A Fellowship of Believers

A Verse for When… You’re Trying to Please People

It can be so hard to discount the opinions of others. I, for one, have spent way too much time and energy worried about what people think of me. There was a season at my workplace where gossip was a serious issue. So many people’s names were on the lips of others, and it led to a toxic environment. If you weren’t one of the gossipers, you were worried about what was being said about you. …which you would later find out through a different gossiper who brought the news back to you. …which then you gossiped together about. It was honestly a painful and anxiety-ridden cycle that was difficult to escape.

During this time period, I initially let myself get sucked right in. And in the process, I gave away some of my power. To who? Well, to the people who were talking about me, of course! I found myself constantly worrying about what they would think or say of the well-intentioned choices I was making.
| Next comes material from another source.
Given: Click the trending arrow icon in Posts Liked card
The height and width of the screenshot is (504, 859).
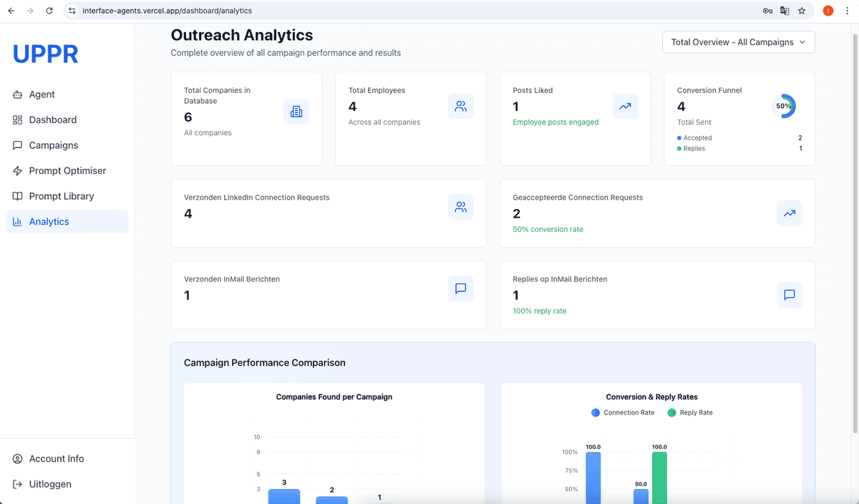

I avoided interacting with them because it made my insides tense up, and it seemed easier to just keep a safe and friendly distance. While everybody was kind to one another’s faces, beneath the surface, unrest and unkindness were in control.

Eventually, God helped me realize that other people’s opinions of me are their business, not mine. As hard as I might try to have my fingers on everything, I can only control myself. Sure, I can do and say things that hopefully allow my coworkers to see tiny bits of Jesus in me as I try to shine His light in the world, but I cannot climb inside a person’s brain to direct her specific thoughts. And, honestly, that sounds like a losing battle to fight!

What is in the realm of my control? I can follow Jesus and imitate Him as best I can. Then? I can trust Him to protect my reputation like only He can. When I finally learned to embrace this reality, I felt a weight lifted off my shoulders. It was so freeing! I could be myself and enjoy my days, deliberately choosing to not give other people power over my emotions. Instead of grasping for control over the thoughts inside someone else’s brain, I surrendered that worry to God. …and with that no longer on my plate, I increased my own capacity for joy, peace and pure zest for life.

Whenever I’m tempted to revert back to worrying about someone else’s opinion of me, this verse from Galatians comes in clutch: 

Am I now trying to win the approval of human beings, or of God? Or am I trying to please people? If I were still trying to please people, I would not be a servant of Christ. -Galatians 1:10

Such a powerful point made so plainly! Whose approval am I trying to win? A person’s or God’s? If I spend my days trying to please people, then I am focused on them, serving them, tied to them and intertwined with them. On the other hand, if I spend my days trying to please God, then I am focused on Him! Serving Him! Tied to Him! Intertwined with Him! The choice seems pretty clear. 

This verse could be helpful for you in other situations, too. For example, I’ve had times when God has called me to do something that I’ve struggled to find the courage to do. Running through my mind are questions like, What will my friends think? How will so-and-so react to that? Will they think I’m crazy or weird? In situations like these, the same verse might be the perfect reminder and motivation. 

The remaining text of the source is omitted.